**Work required**
Within the records below is a range that opens at the line with "This screenshot has width=466, height=493." and closes at the line with "Click the @gmail.com text in email box". Return that range word for word, both ends included, and only that range.

**The input**
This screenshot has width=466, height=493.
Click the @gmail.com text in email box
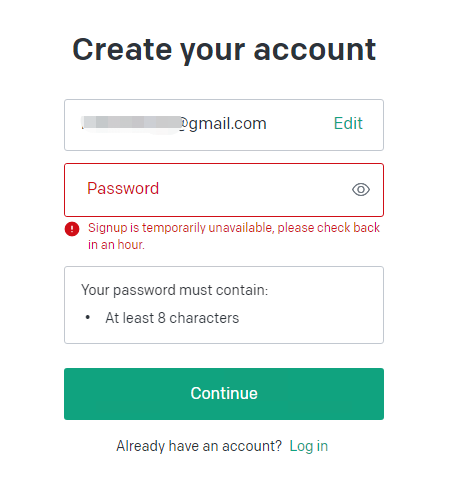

---

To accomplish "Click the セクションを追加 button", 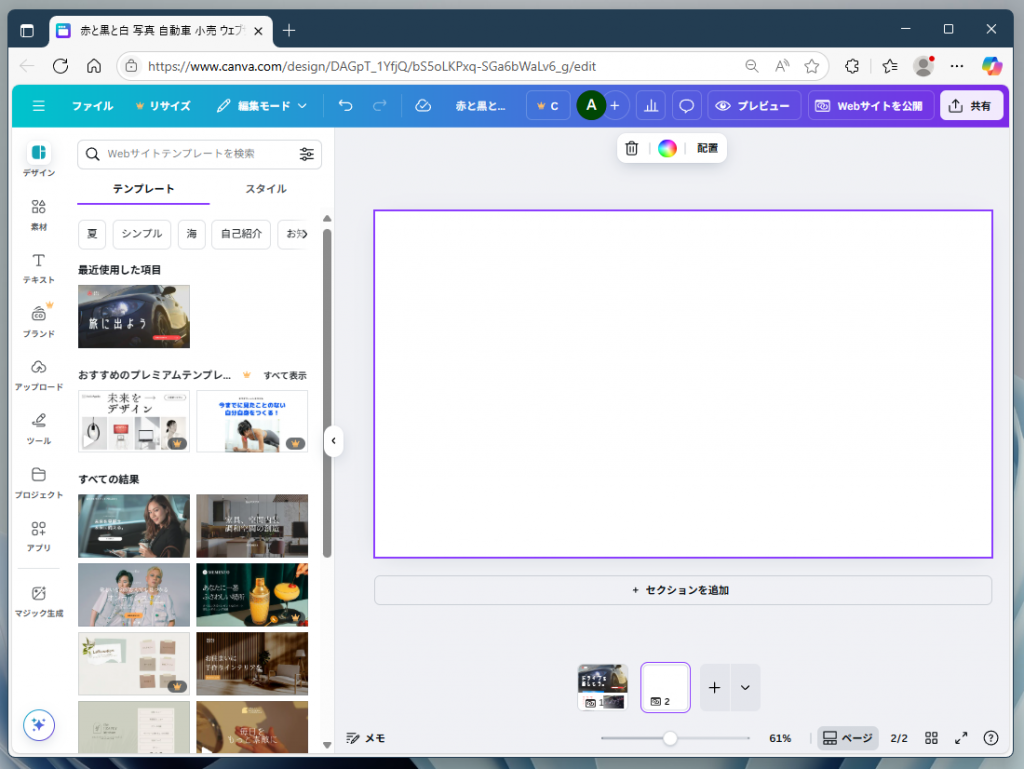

...

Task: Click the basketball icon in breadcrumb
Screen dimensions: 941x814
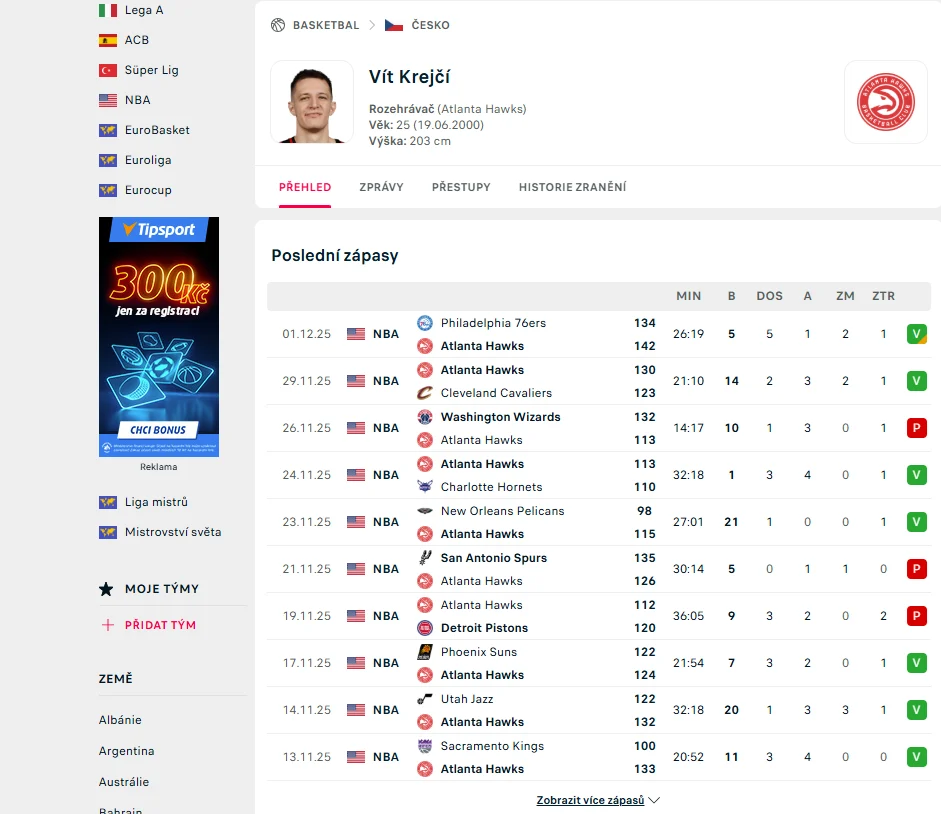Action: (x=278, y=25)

**Exercise answer**
This screenshot has width=466, height=493.
Click the @gmail.com text in email box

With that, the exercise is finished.